[Task directions]:
Exact copy, no pictures: return all the data below as written.

[Collected data]:
---

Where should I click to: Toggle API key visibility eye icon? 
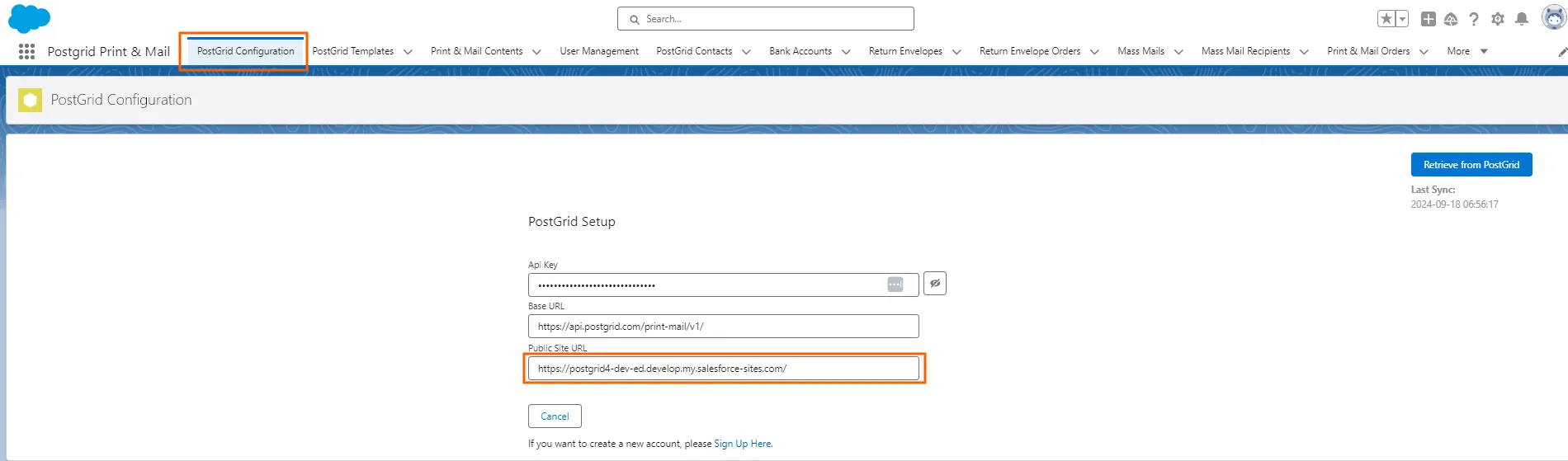click(934, 284)
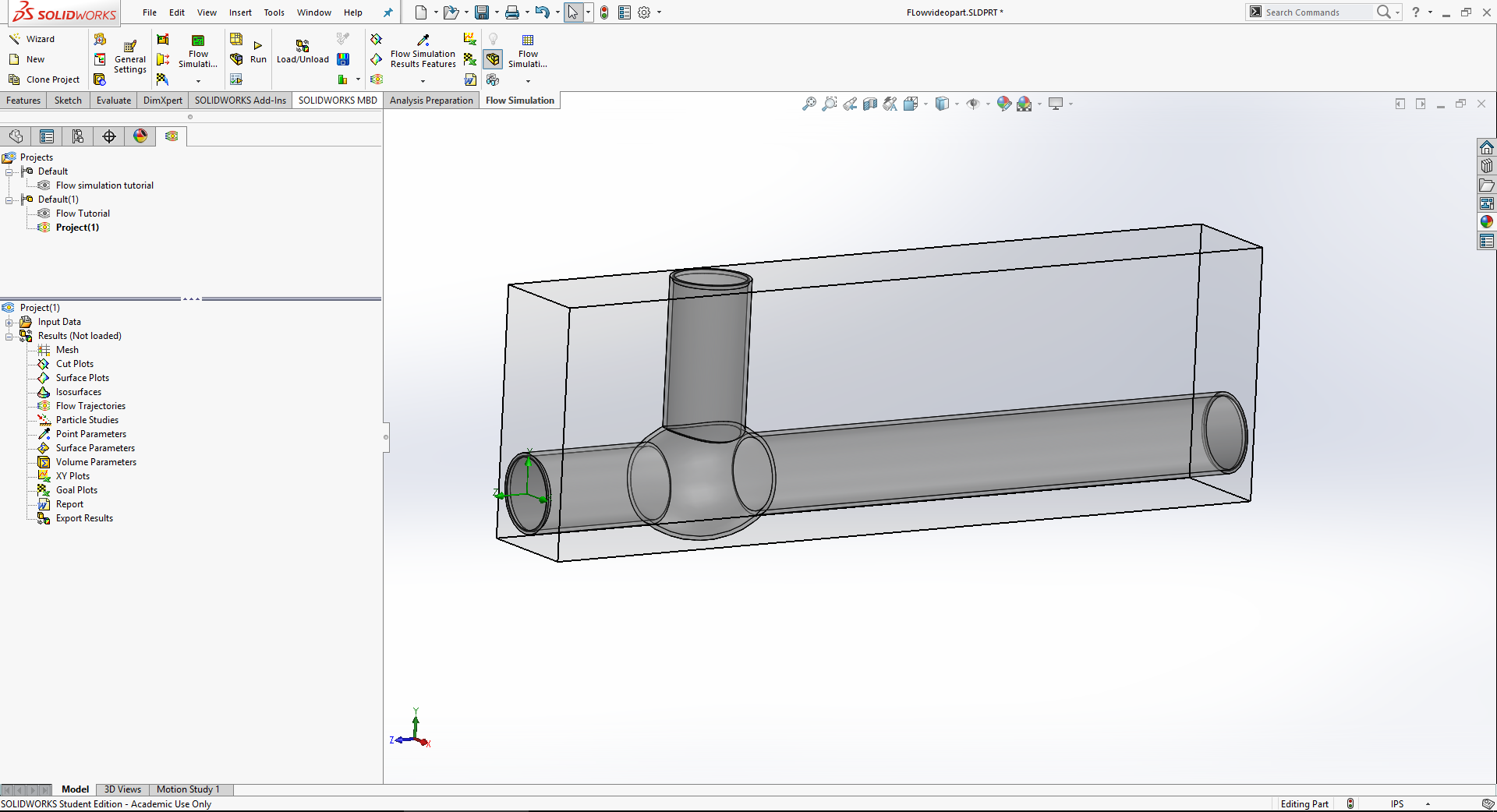Expand the Input Data tree node
This screenshot has width=1497, height=812.
tap(9, 322)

---

[Written answer]:
Where should I click to: Toggle API key visibility eye icon? 
click(934, 284)
Expand the Input Data tree node
This screenshot has width=1497, height=812.
tap(9, 322)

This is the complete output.